DATA EXTRACT:

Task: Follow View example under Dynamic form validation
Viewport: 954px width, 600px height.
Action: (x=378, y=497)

---

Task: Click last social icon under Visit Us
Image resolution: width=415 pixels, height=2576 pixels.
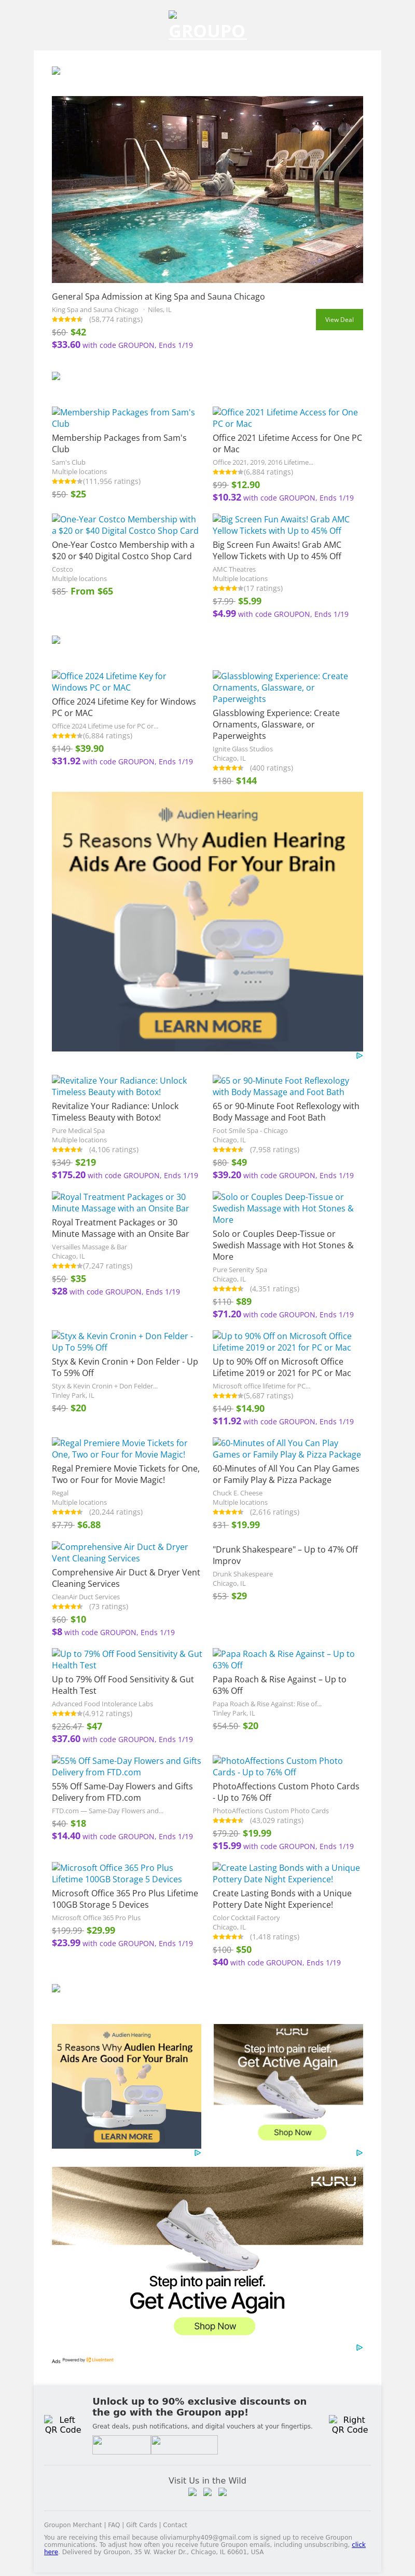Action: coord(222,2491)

TASK REQUIREMENTS: Search the entries above for "under". Return every line that has it.

THE COMPLETED TASK:
Task: Follow View example under Dynamic form validation
Task: Click last social icon under Visit Us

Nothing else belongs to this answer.